Note: Formal key warnings and contraindications data were not available in this Evidence Pack. Please refer to the official prescribing information / package insert for a complete safety profile before any clinical use.


Conclusion and Next Steps

Decision: Hold

Rationale: Despite a very high TxGNN prediction score (99.93%), the clinical evidence base for Metoclopramide specifically targeting gastric ulcer healing is insufficient to justify advancement. Neither registered trial uses ulcer healing as a primary endpoint, and the supporting literature consists primarily of animal studies, older narrative reviews, and perioperative pharmacology data from unrelated surgical settings. More importantly, Metoclopramide lacks the direct anti-ulcer mechanisms — acid suppression or H. pylori eradication — that underpin all current guideline-recommended regimens.
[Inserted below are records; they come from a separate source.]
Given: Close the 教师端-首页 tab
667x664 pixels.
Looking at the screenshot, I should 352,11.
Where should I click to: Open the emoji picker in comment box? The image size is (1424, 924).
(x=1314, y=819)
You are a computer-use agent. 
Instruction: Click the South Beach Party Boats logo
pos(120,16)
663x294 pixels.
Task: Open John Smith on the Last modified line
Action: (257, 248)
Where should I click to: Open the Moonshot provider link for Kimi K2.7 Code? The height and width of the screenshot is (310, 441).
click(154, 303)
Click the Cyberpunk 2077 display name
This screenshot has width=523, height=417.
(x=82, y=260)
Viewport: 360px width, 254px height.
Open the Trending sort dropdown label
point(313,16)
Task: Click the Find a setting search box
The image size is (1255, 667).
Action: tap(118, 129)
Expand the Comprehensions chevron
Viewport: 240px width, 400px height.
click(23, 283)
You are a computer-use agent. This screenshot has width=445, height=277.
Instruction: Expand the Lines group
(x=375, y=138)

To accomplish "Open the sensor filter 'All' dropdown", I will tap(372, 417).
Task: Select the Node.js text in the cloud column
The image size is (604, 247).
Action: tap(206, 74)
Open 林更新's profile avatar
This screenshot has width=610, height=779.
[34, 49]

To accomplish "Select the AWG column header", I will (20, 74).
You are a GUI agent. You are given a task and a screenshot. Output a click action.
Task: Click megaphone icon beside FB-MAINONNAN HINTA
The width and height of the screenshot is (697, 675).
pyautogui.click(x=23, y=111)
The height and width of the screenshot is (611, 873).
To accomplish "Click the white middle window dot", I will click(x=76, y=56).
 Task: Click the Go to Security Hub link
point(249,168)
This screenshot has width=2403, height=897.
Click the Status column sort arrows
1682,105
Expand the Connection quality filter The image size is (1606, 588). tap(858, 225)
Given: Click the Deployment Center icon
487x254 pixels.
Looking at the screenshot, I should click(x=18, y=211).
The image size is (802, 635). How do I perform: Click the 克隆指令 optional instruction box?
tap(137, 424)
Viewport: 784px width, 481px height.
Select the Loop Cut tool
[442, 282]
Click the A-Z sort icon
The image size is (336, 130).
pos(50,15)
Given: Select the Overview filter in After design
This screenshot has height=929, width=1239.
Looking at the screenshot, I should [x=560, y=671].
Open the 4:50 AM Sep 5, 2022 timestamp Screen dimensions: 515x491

Its best-case role is narrowly adjunctive in a subgroup of ulcer patients with concurrent gastroparesis, and this hypothesis has not been formally tested.

To proceed, the following is needed:

  • Obtain the official package insert or CDSCO-equivalent product labelling to document formal warnings and contraindications
  • Retrieve complete MOA documentation from DrugBank (DB01233) to fill the current data gap
  • Conduct a systematic review targeting Metoclopramide as adjunctive therapy specifically in gastroparesis-complicated gastric ulcer patients
  • Design a prospective clinical study with ulcer healing rate and symptom resolution as co-primary endpoints in this defined subgroup
  • Assess the regulatory pathway for India market entry, including the feasibility of a bridging submission given the current zero-registration status
  • Evaluate whether combination with standard PPI ± H. pylori eradication therapy offers measurable benefit over PPI alone in patients with delayed gastric emptying

    Disclaimer

This content is for research purposes only and does not constitute medical advice. Clinical validation is required before any clinical application.